Exercise instructions: Exclude all pictures. Then restate, word for word, the entries from the first line through the line that contains "The height and width of the screenshot is (486, 1080).".

Data provided:
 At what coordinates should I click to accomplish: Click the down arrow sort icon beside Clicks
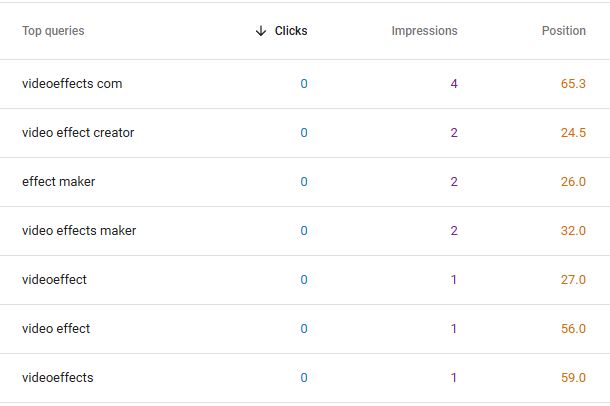pyautogui.click(x=261, y=31)
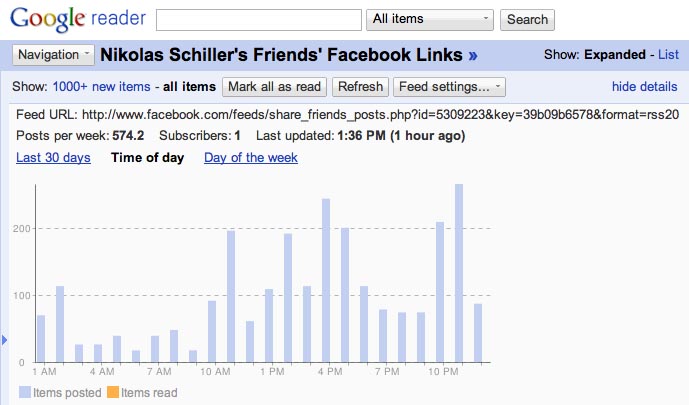The height and width of the screenshot is (405, 689).
Task: Select Expanded view option
Action: pos(615,54)
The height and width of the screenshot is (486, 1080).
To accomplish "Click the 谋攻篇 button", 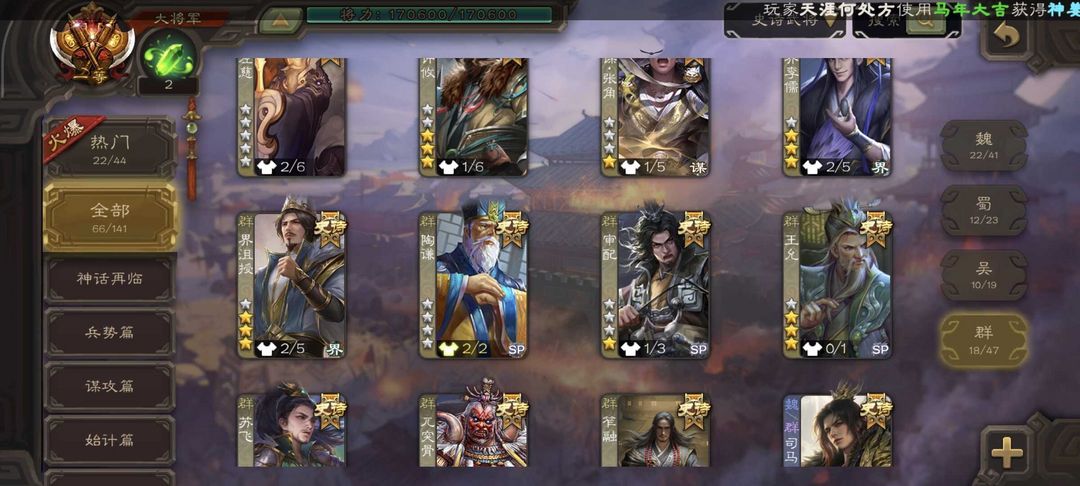I will pyautogui.click(x=110, y=386).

Solution to the problem:
 At what coordinates should I click to accomplish: Click the down arrow sort icon beside Clicks
pyautogui.click(x=261, y=31)
The height and width of the screenshot is (405, 689).
Task: Select Expanded view option
Action: pos(615,54)
The height and width of the screenshot is (486, 1080).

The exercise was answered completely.